The first step for Gölcük to become a garrison city was taken in 1927. The technical need that emerged with the decision to repair the battleship Yavuz, which was wounded in 1925, led to the establishment of a military shipyard in Gölcük. A pool was built in the same year. The Germans built barracks and repaired Yavuz. Later, these facilities established by the Germans were purchased and the core of the shipyard was established. Parallel to the development of the Turkish Naval Forces, although the fundamental studies were started in 1938, II. World War II prevented these works and the real development of Gölcük Shipyard has been realized since 1950. Gölcük is truly a city founded after the Republic. Except for Halidere, Ulaşlı and Yazlık villages of Gölcük, 21 villages were administered by the Bahçecik Sub-district Directorate of Izmit sanjak.

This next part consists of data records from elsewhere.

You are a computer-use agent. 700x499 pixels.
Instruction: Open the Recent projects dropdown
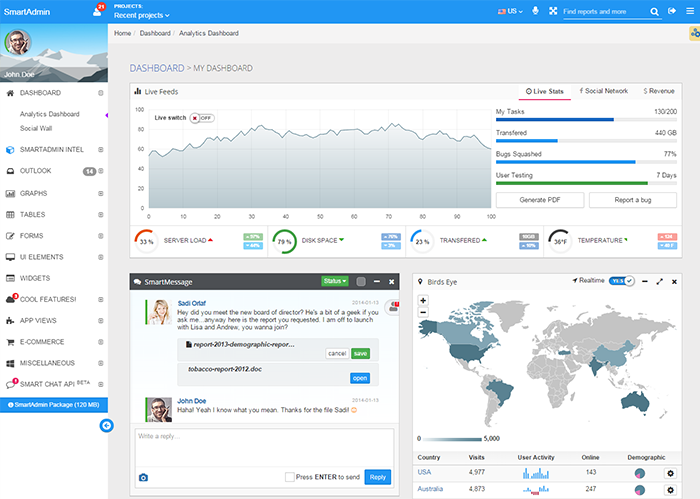coord(142,16)
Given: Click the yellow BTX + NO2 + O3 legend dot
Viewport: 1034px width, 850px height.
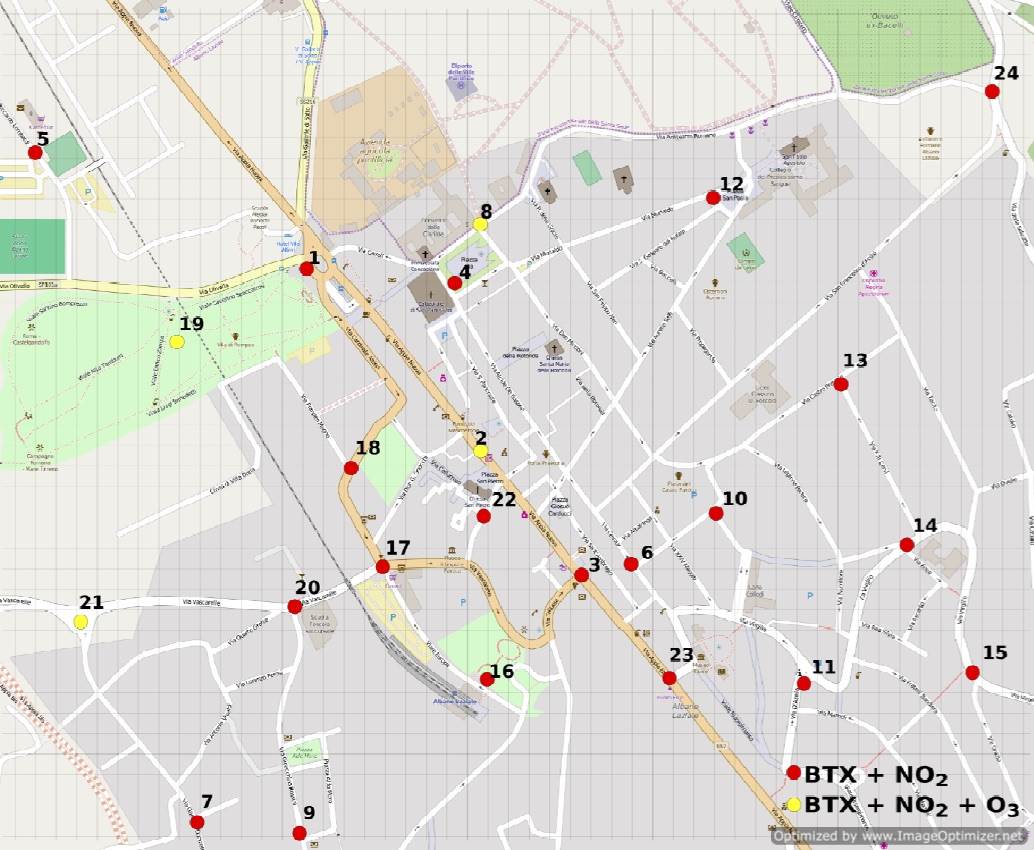Looking at the screenshot, I should click(x=794, y=804).
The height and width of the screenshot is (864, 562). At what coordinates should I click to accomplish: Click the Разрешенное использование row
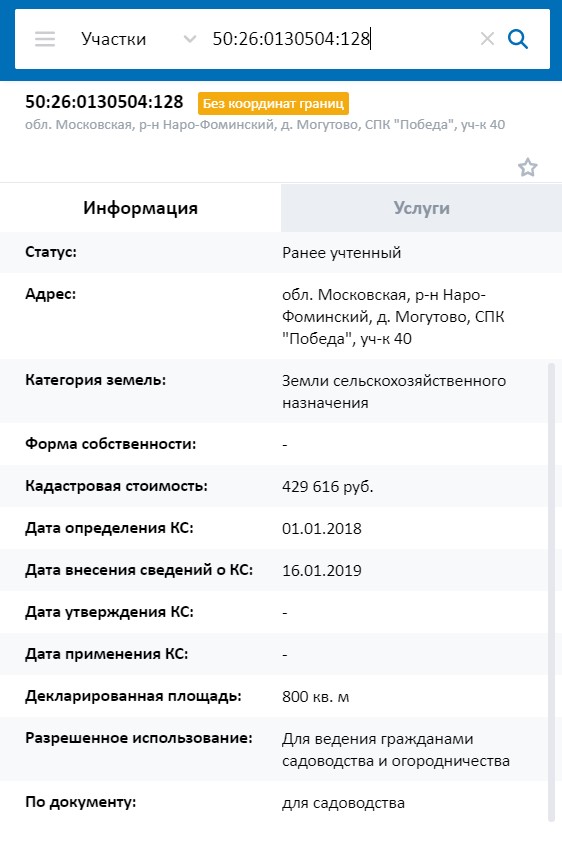click(274, 749)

After the proclamation of the Republic, the town center and the Gendarmerie were established in the village of İhsaniye in 1930. The population of the city of Gölcük started to increase rapidly with the workers and their families coming from the Istanbul shipyards to work in the workshops established for the repair of the battleship Yavuz. In the meantime, Gölcük district was established with the law numbered 3012, which was adopted on June 9, 1936 and entered into force on June 15, 1936. Due to the absence of a building suitable for government offices in Gölcük in the accident organization, it started to work temporarily in the rented buildings in the town of Değirmendere. The Government Mansion, whose construction was completed in a short time, was passed in 1938 and the State organization was settled in Gölcük.

With the establishment of the boiler, the Subdistrict Directorate was abolished from İhsaniye, leaving only the Gendarmerie Organization. In the expropriations made with the Special Expropriation Law No. 3887 enacted in 1942, the Government Organization was transferred to Değirmendere in February 1944, with a decision taken by the Provincial General Assembly, since the Government Mansion remained within the expropriation area. After staying in Değirmendere for 10 years, the government moved back to Gölcük in accordance with the law no. 6322 enacted on March 4, 1954. Due to the government's arrival in Gölcük, the District and Population Organization and the Police Department were established in Değirmendere. This number has increased to 23 by taking Halidere and Ulaşlı villages of Gölcük, which has 21 villages, from Karamürsel. However, with Değirmendere becoming a township, the number of villages decreased to 22. When Damlar District of Saraylı village became a detached village in 1959, the number of villages increased to 23 again.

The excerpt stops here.